The move by the Swiss central bank on Thursday January 15th that we detailed in last week’s dispatch, to give up its peg against the euro looks to have been a seminal moment in the currency war as the race to the bottom by global central banks is back on. There has been a call to arms since the Swiss move with no less than nine central banks making moves. Six central banks surprised the markets with an interest rate cut – Canada (http://bit.ly/1yHJaII), Denmark, Egypt, India, Peru, and Turkey. South Africa’s central bank surprised the markets with a strong shift from neutral to dovish tilt. The central bank of China added stimulus via liquidity injections and the ECB unleashed its long awaited QE which will inject about €60 billion per month until September 2016.
The ECB’s move received the lion’s share of the media coverage given that it is one of the three most prominent central banks next to the BOJ and the Fed.
We took an informal survey on the trading desk asking the dealers which currency they thought was the worst performer for the week and overwhelmingly they all thought that the euro was the worst performer. As you can see from the performance chart, the euro was in the middle of the pack – that’s what media headlines do, they shape your opinion. The euro was in the middle of the pack because much of what the ECB was already priced in while the move by the Bank of Canada was a much bigger surprise to the markets. Notice how the worst performers were the AUD and NZD and they didn’t make any monetary moves. Speculators sold down the AUD and NZD because they expect that Reserve Bank of Australia and the Reserve Bank of New Zealand will respond in a similar way. The market is now pricing in two rate cuts by the RBA in 2015 and they expect that the RBNZ will give up its hawkish position and keep rates on hold.

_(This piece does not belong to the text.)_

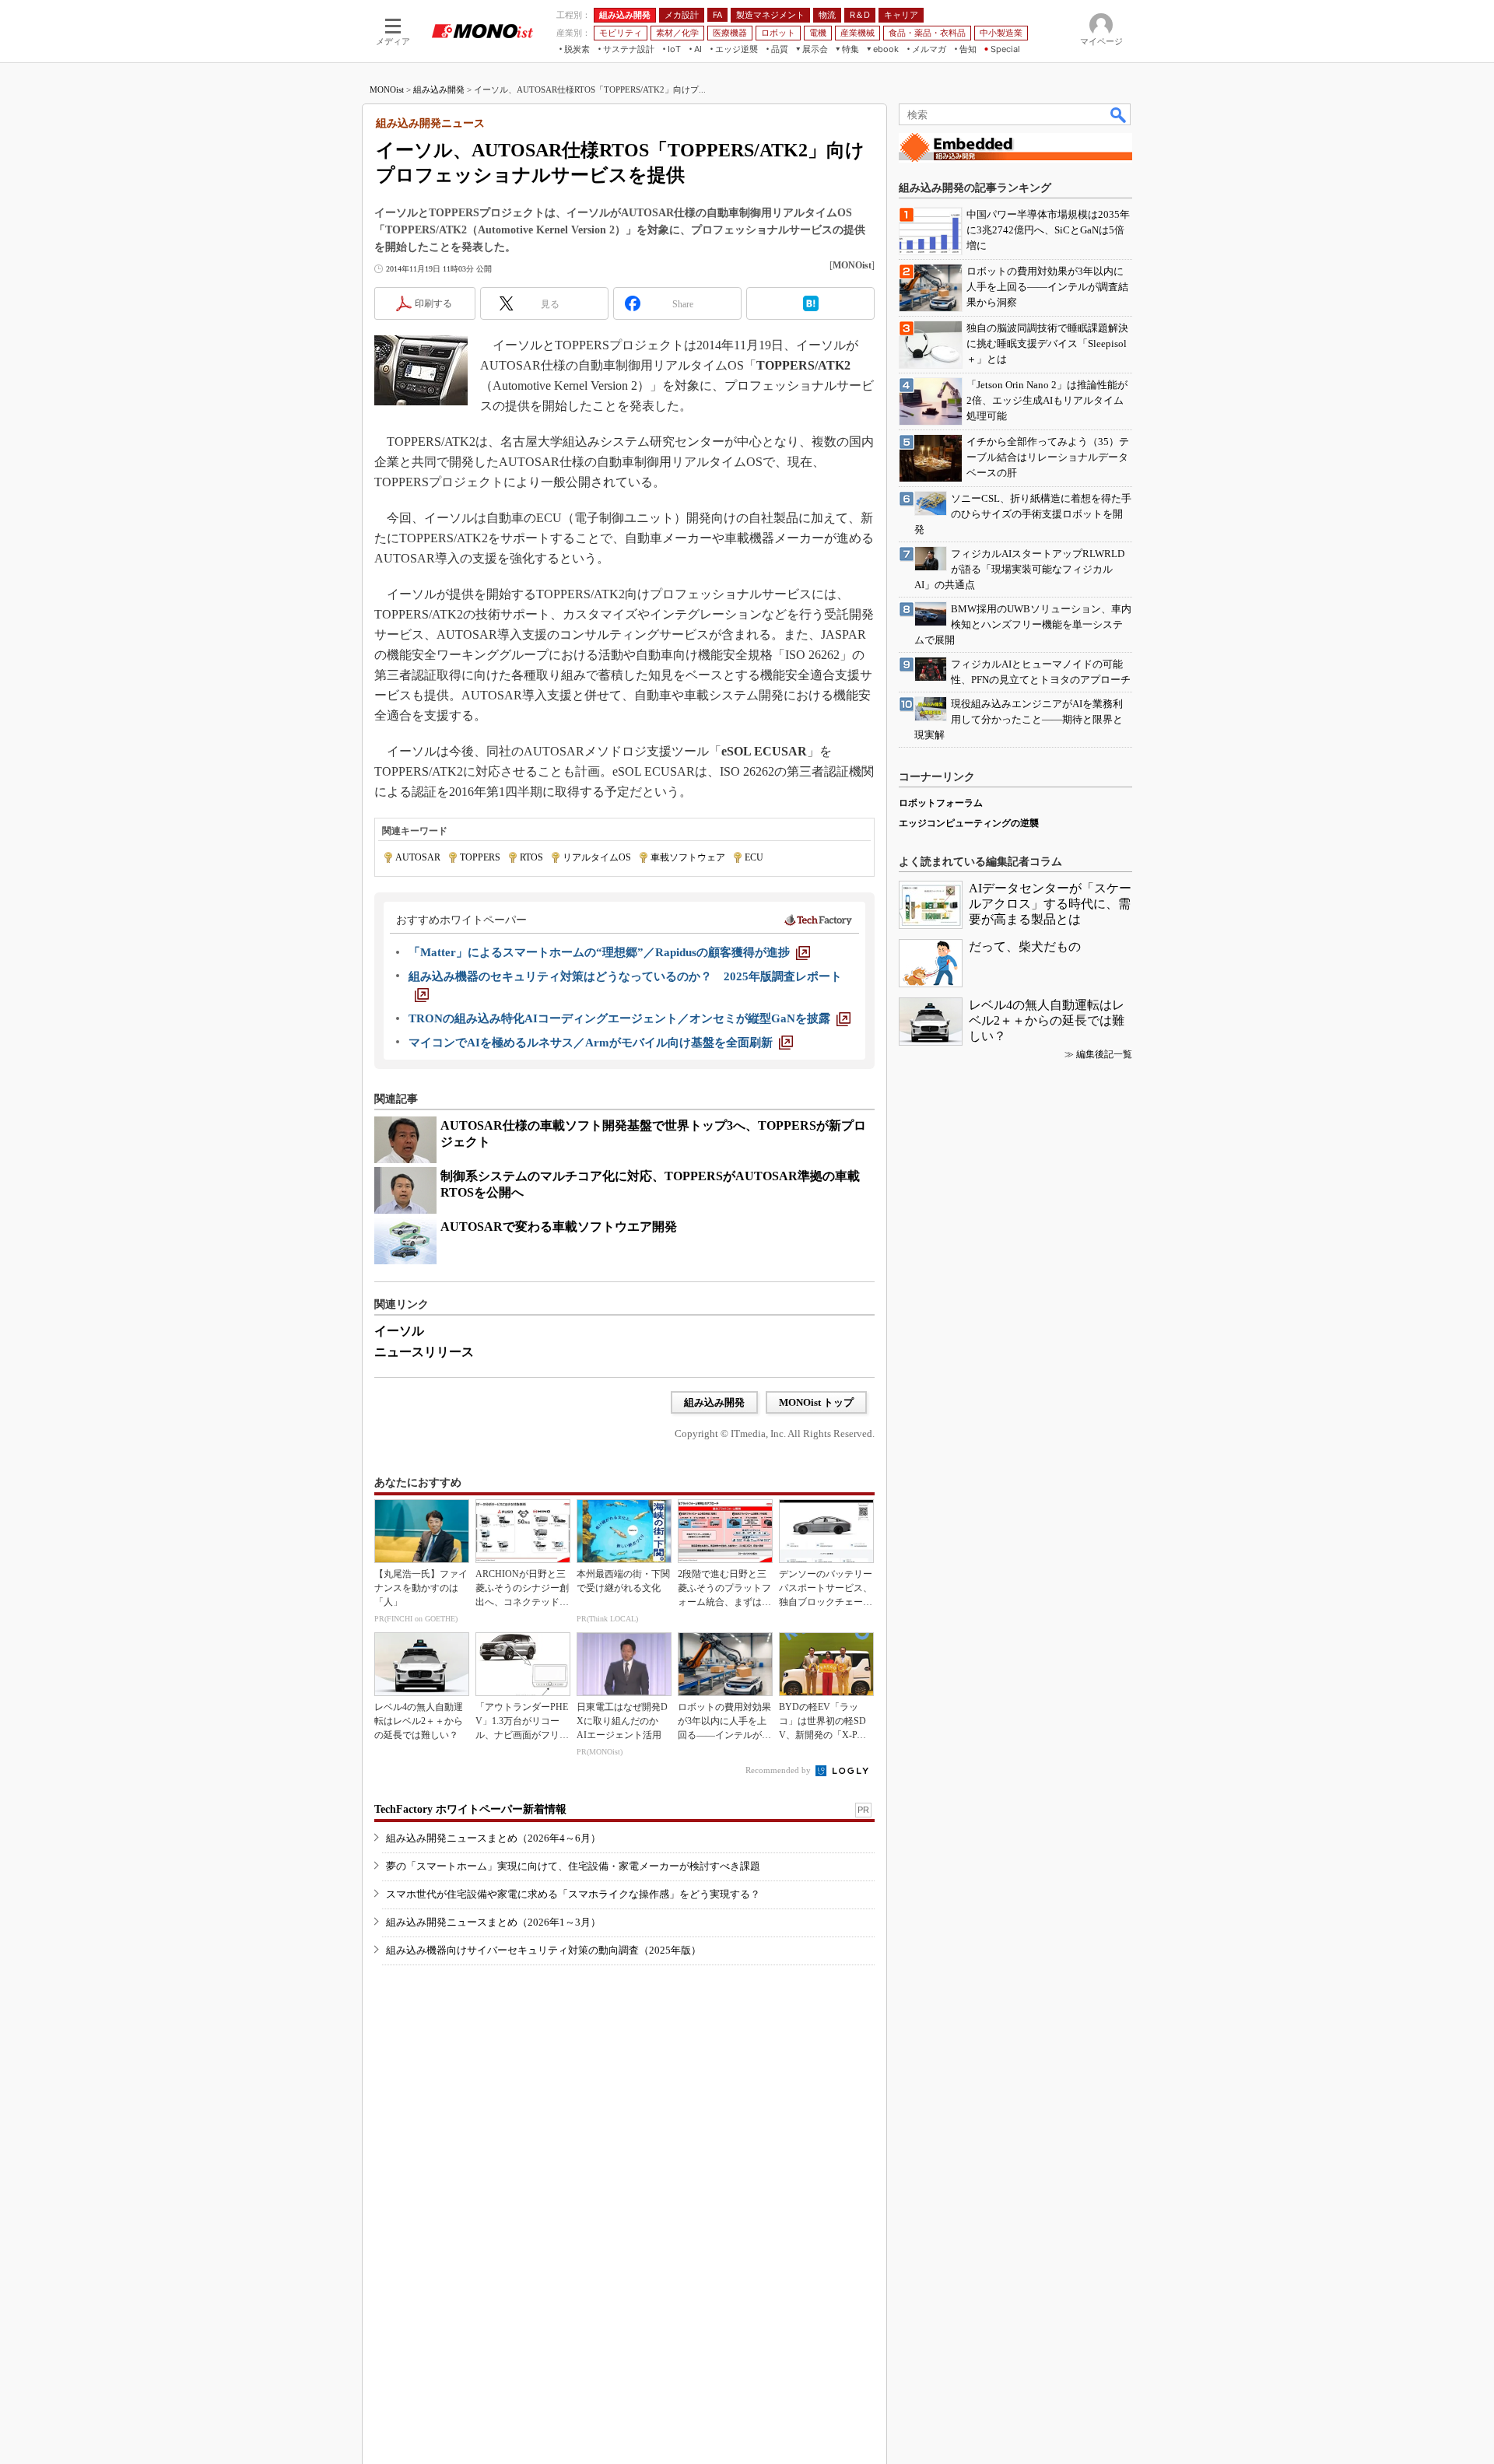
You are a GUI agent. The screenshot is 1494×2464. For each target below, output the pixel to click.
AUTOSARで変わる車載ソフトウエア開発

Why are these central banks easing monetary policies? In a single word: deflation. Look at the weekly chart of the CRB index, which represents 28 commodities. It has now fallen to a level not seen since 2009. Central banks fear deflation; it is a lot more difficult to deal with then inflation. This makes perfect sense as you can always raise interest rates and curtail monetary stimulus to combat inflation but what do you do when you can’t cut interest rates anymore to fight deflation. We’re afraid that the real answer is that central banks can’t fight deflation because it is caused by the lack of aggregate demand. In our opinion, the lack of aggregate demand is best addressed by letting the capitalistic system work – let companies fail to find the equilibrium. If central planners insist in addressing the lack of demand they should give money directly to the public instead of giving it to the bankers via QE – it seems obvious that the trickle down effects of QE hasn’t been able to boost inflation. Giving funds directly to the public will cause them to spend it thereby spurring inflation.
As more central banks ease monetary policy, the hawkish bias of the Fed will make the USD more attractive to global investors. This week’s Fed policy statement on Wednesday will be scrutinized for any subtle changes. The market will be looking to see if the Fed telegraphs any change in the timing of its first rate hike. Any change that pushes the rate hike further out would give the market a reason to sell the USD. Until then, look for the USD to continue to push higher against all currencies.